TASK OBJECTIVE:
Before copying, set aside the pictures; then restate exactly the lines from the one with "Given: Visit the FIFA Rewards link" through the last line of the records.

--- INFORMATION SUPPLIED ---

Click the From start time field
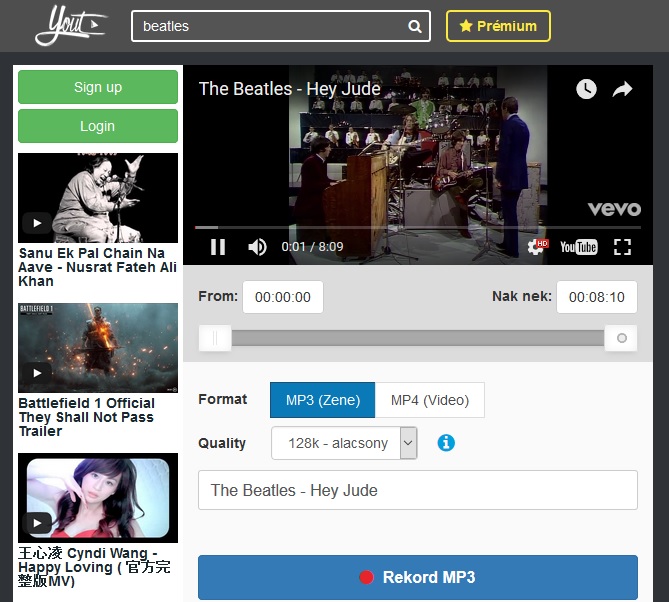[283, 297]
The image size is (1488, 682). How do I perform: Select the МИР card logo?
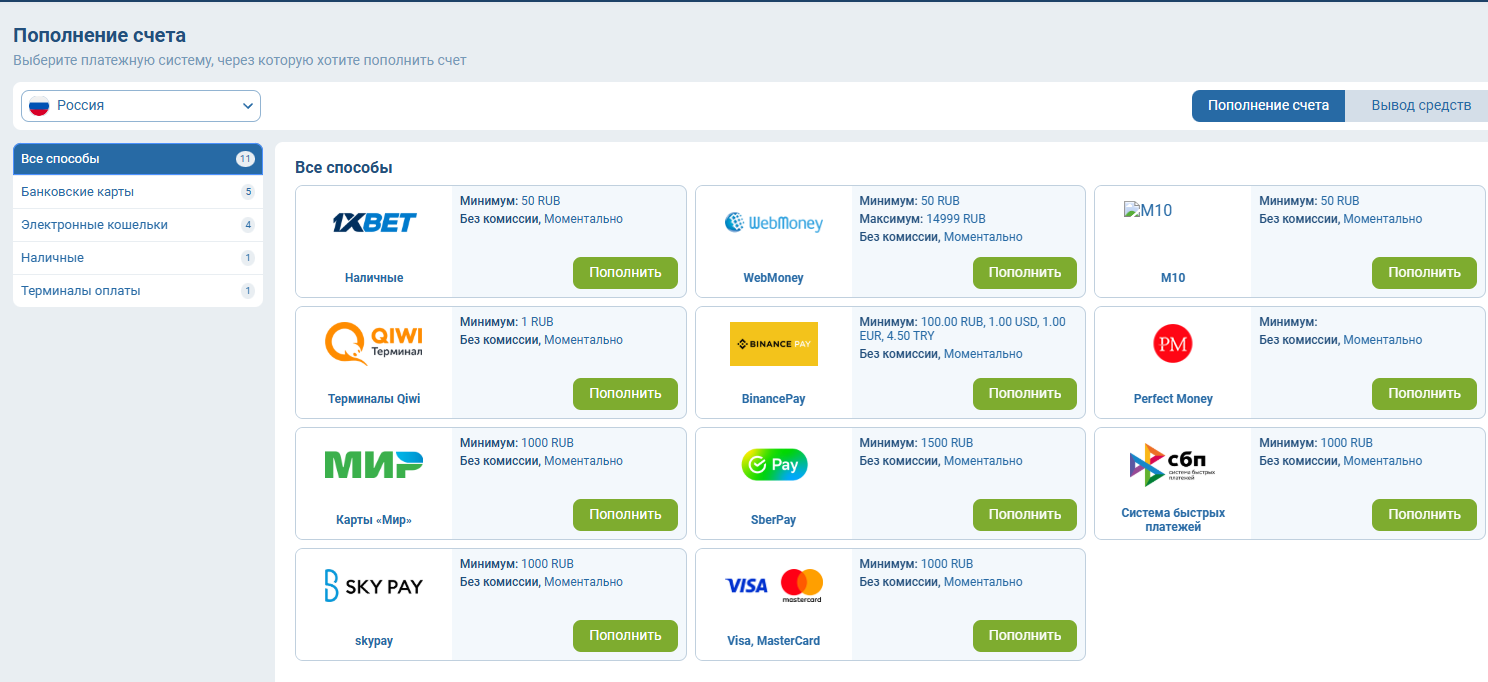[x=374, y=464]
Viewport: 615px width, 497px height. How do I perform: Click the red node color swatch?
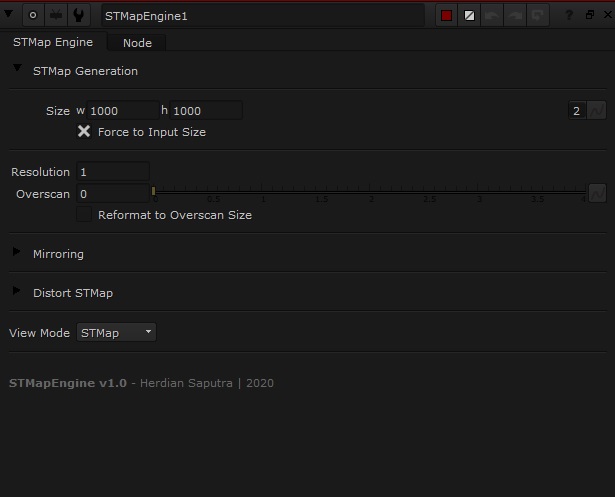coord(447,16)
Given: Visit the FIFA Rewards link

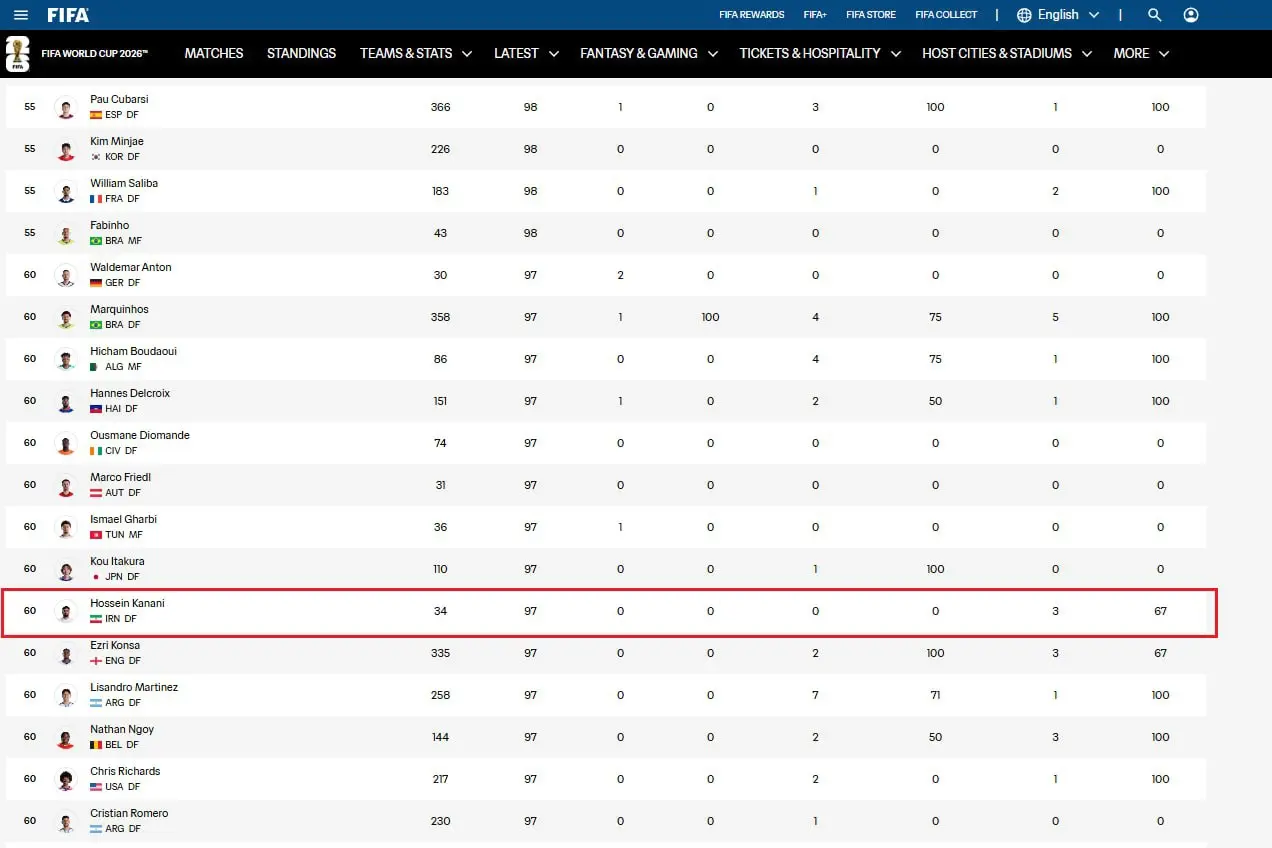Looking at the screenshot, I should coord(752,15).
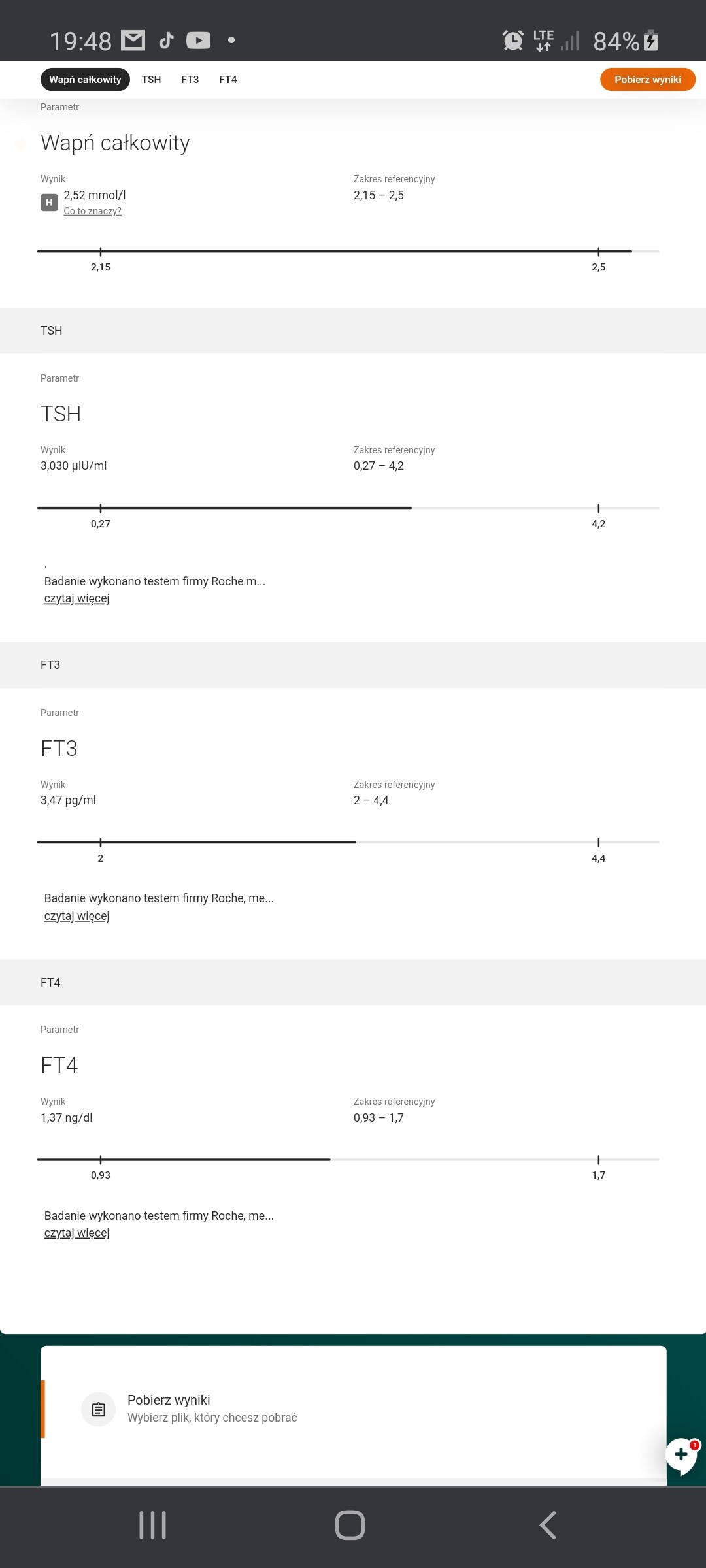Open the 'Co to znaczy?' link
This screenshot has width=706, height=1568.
click(92, 211)
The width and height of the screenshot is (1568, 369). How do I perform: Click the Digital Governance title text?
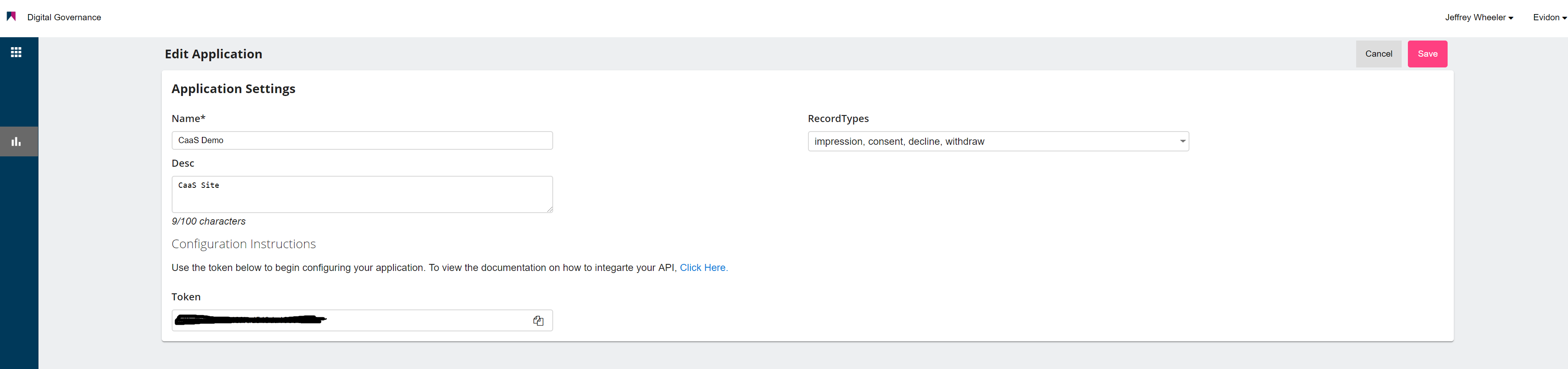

---

RESULT OF THE EXERCISE:
Given: Visit the FIFA Rewards link

Looking at the screenshot, I should coord(752,15).
Open the 'Co to znaczy?' link
This screenshot has width=706, height=1568.
click(92, 211)
The width and height of the screenshot is (1568, 369). How do I perform: Click the Digital Governance title text?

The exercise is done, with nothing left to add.